Abstract

Is it not genuine humor, the romantic comical, that prevails in him?1 At the opening of Nicolò Paganini’s famous seventeenth caprice (Ex. 1), the violin puts on the mantle of a full orchestra and delivers a dramatic introduction, darkened by minor harmonies and by the timbre of the lower strings (mm. 1–3). After arriving on an expectant dominant chord, there enters a soloist figure who proceeds to deliver a cadenza (m. 4). The soloist’s line rises assertively and energetically, descends with a series of curly ornaments, and in a bold dismissal of the orchestra’s dark threat, tosses a few B-flats around the instrument. With the last B-flat—a stinging three-octave drop—the soloist has completely overturned the orchestra’s serious tone for a humorous one.

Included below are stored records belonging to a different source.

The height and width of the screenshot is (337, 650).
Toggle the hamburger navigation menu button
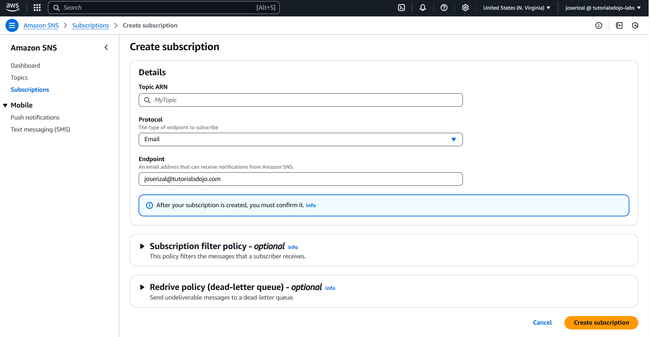[12, 25]
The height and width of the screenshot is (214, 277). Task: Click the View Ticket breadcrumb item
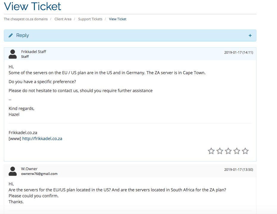pos(118,19)
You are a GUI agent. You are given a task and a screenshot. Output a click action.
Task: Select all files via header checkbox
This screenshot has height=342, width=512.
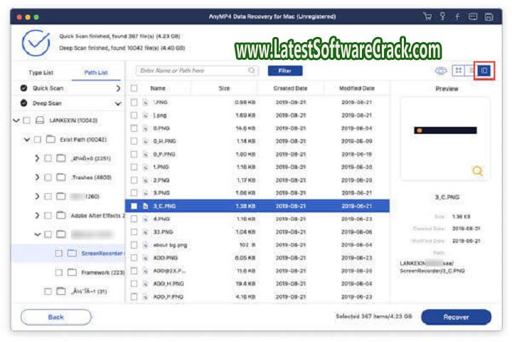click(134, 88)
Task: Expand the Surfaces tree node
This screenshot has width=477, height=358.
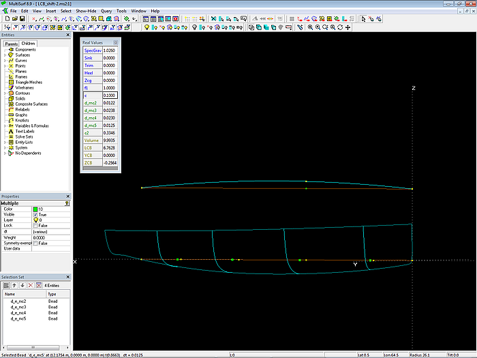Action: [x=5, y=55]
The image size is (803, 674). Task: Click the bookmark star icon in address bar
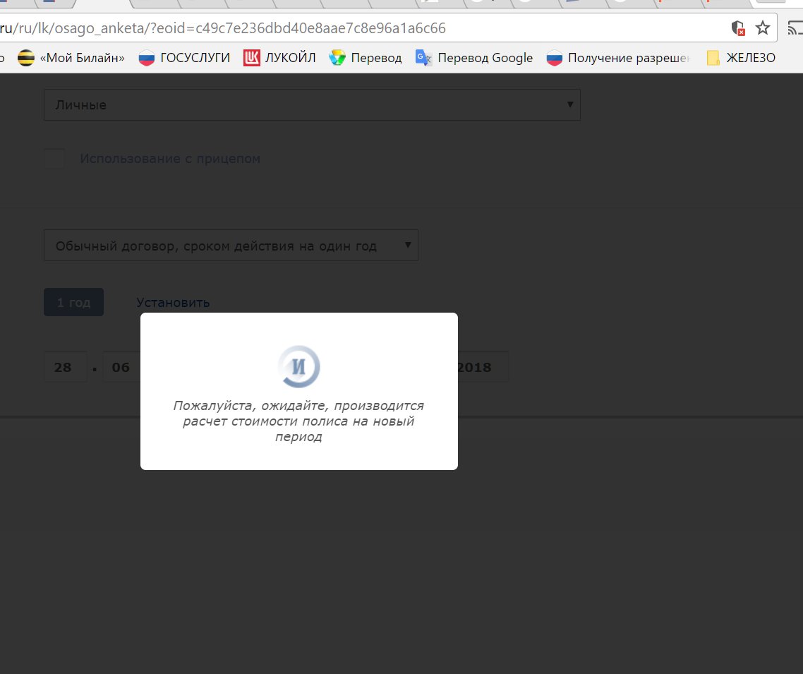[762, 28]
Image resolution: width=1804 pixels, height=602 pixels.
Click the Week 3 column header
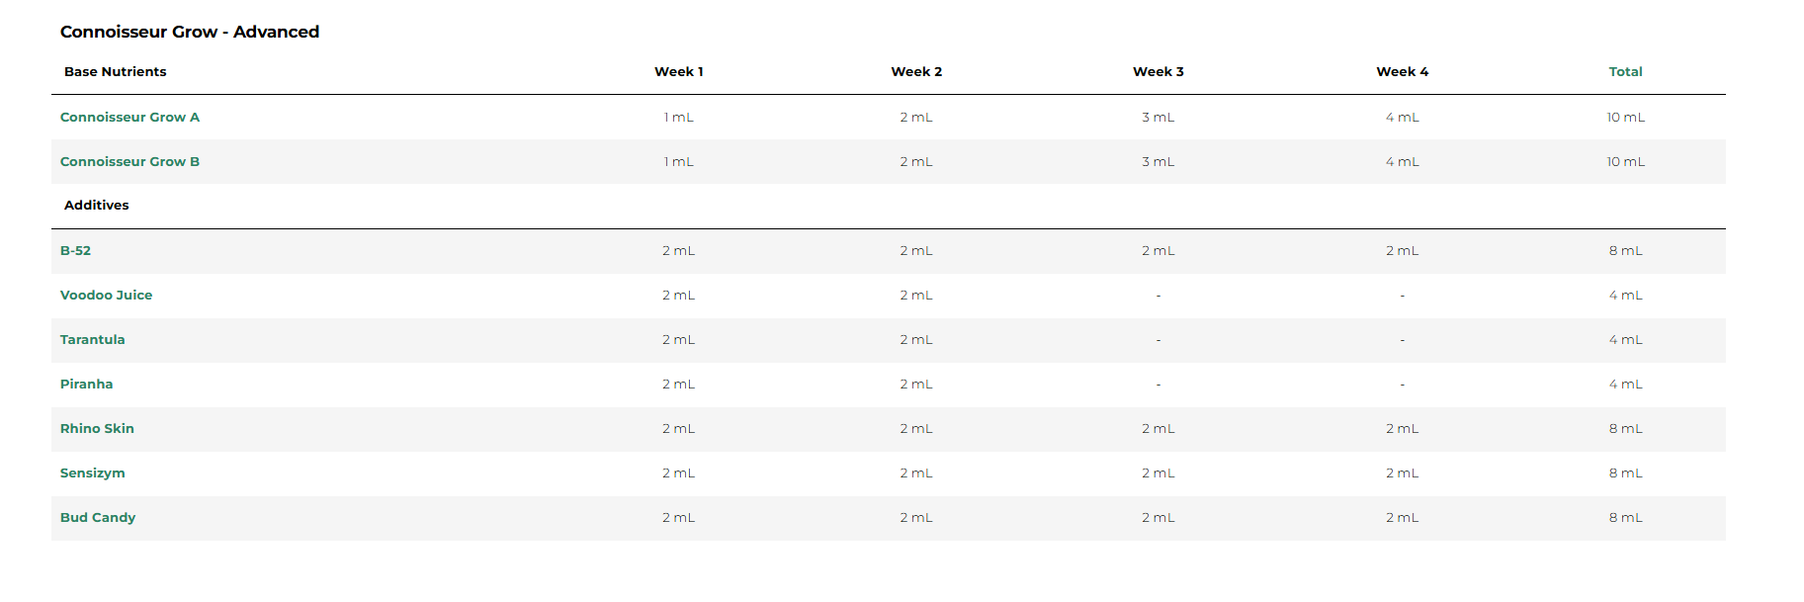(x=1159, y=72)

This little burlesque triumph sets up the main body of the caprice, in which the roles of virtuoso soloist (upper strings) and orchestra (lower strings) are maintained, but transformed into a playful dialogue: the upper figure scurries and leads, the lower figure creeps and follows.2 Paganini’s characterization of these two roles is precise: the upper figure is teasing, elusive, metamorphic, becoming increasingly dizzying and vicious at mm. 16–19. The lower figure, by contrast, is plodding and predictable, with lethargic articulation, struggling at mm. 18–19 to keep composure and control amid the chromatic frenzy.